We walk the corridors of work and our office mate calls out, “How you doing?” Safely hidden behind the wizard’s curtain we reply, “I’m good.” Our polite words help us avoid the potential of an uneasy silence. We can’t bear to reveal who we are. Nor do we want others to reveal themselves to us.

So, we hear the voice of God, softly calling out in the garden. “Where are you?”
What will you say?

About David Rupert

Newsletter Editor for the High Calling Find me over at http://www.RedLetterBelievers.com
This entry was posted in Authentic Living, Transparencyy, Trust. Bookmark the permalink.

2 Responses to The naked worker

  1. H. Alex says:

    I agree that we need to be more honest and transparent with others, but I just heard the radio talk show host Dennis Prager speak about this very thing the other day, and he had a very good point to make.
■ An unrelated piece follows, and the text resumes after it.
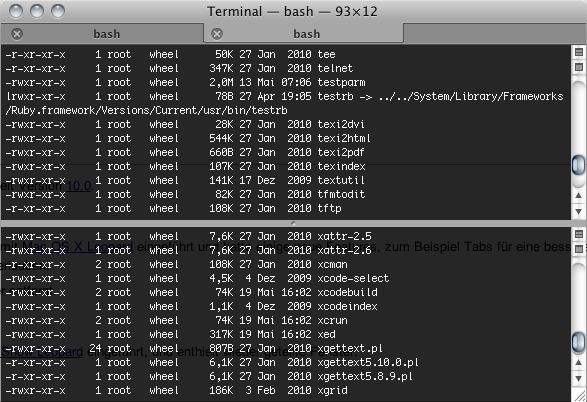Click lower pane scroll down arrow
The width and height of the screenshot is (587, 402).
click(x=579, y=379)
He said that we need to be able to “comparmentalize” in our lives, kind of like a ship with a leak somewhere which will seal off that area, so that the rest of the ship doesn’t sink. In the same way, he says that yes, while we should be honest, that it is neither the time nor the place to “blubber” on about our troubles to everyone who asks, “How’s it goin’? He says that we should have two or three key people in our lives who know us so intimately, know our history, etc., and really have the background information to be able to share these deeper things with. Otherwise, the person who casually asks how we are can be left feeling frustrated, helpless, and awkward since they don’t really know how to help. And we feel unfulfilled and even more helpless during an encounter like this, as well. I do think that we personally should try to “read between the lines”, being sensitive to the Holy Spirit, to physical cues from others when they say they are okay and we sense that they are not, invite them out for a cup of coffee or something to see if we can minister to their needs. Sorry this was so wordy…just rambling.

  2. Good point. I think God asks questions to help us find our own way. He does not need the answer but helps us figure out the answer with us.